Em Hyperballad, Björk fala de um eu lírico que toda manhã caminha até a beira de um penhasco e atira pequenos objetos abaixo enquanto imagina como o seu próprio corpo se comportaria fazendo a mesma trajetória; imagina que barulhos o próprio corpo faria colidindo com as pedras e cogita se, quando chegasse ao fundo, seus olhos estariam abertos ou fechados. Segundo o eu lírico, esse ritual matutino permitiria que houvesse uma melhor apreciação da segurança que sentiria mais tarde ao lado de um interlocutor.
Há um eu que é agora capaz de descompreender a si e dissolver em granizo e em lama essa instância cujos limites foram rígidos e cruciais.

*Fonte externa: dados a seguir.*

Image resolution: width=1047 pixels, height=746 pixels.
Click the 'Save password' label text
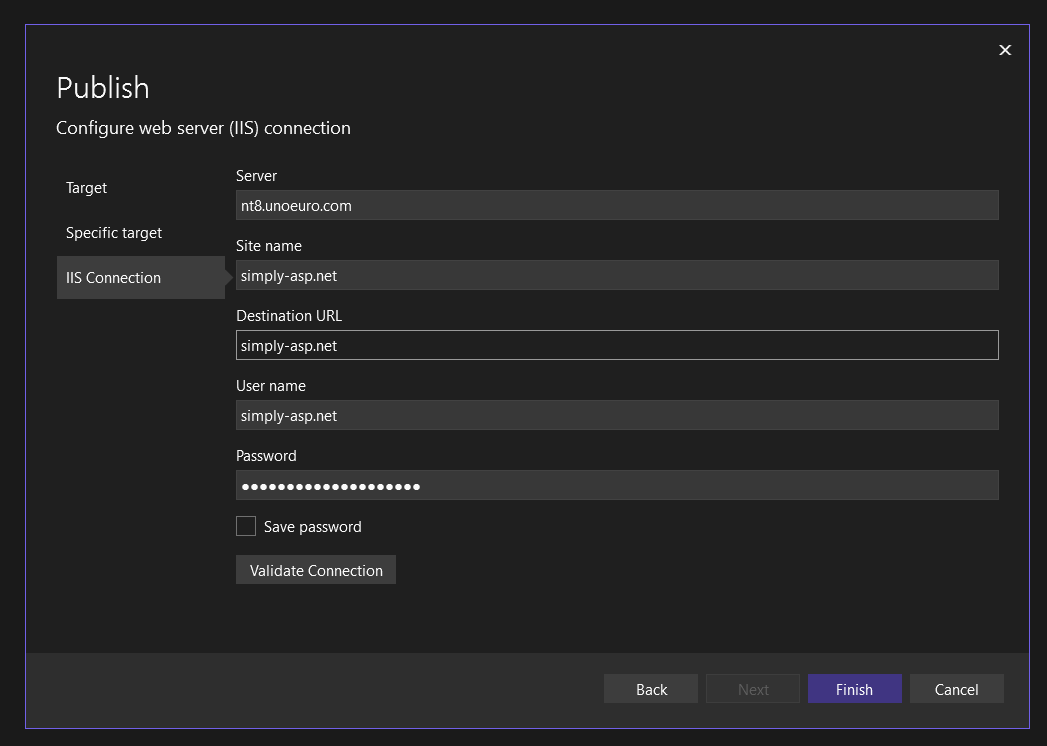[x=312, y=527]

Em Sinergia, a tentativa era de explorar exatamente o sentimento catártico de imaginar uma morte possível, mas dum ponto de vista mais expressamente interessado. Em Hyperballad, o eu lírico omite que circunstâncias o levam a agir de tal maneira, mas em Sinergia o intuito era justamente o de exacerbar a sensação de uma sobrecarga sensorial que o mundo, sem nenhum intuito explícito, exerce no eu lírico. Nesse sentido, o eu lírico passa a entender a sua própria existência enquanto contribuinte díspar para a cacofonia de sinais e a morte como um realinhamento com a pureza cruel da natureza, como o fim do limite entre o que é e o mundo. Há um contraste e aproximação do mundo natural com as intervenções humanas, e como essas tentam dissociar o homem do mundo, mas ao mesmo tempo falham em atenuar, postergar ou impedir o reencontro com a natureza na morte. Contudo, embora haja tanto peso e gravidade na perspectiva do eu lírico, o final do texto revela que o mundo natural é indiferente à cisão homem X natureza e, finalmente, não há uma reintegração possível, já que a ruptura é apenas uma abstração humana. As ondas retornam ao atlântico, e o leitor a sua realidade, talvez, com a sensação de que sentir-se como pertencente ao mundo e enxergar-se como parte de um todo não implica a sua morte. Como se tivesse também participado do ritual matutino.
Sinergia é um texto meu publicado na folha volante de poesia GAROA, parte do Jornal Jamburana Literária, idealizado por Daniel Prestes.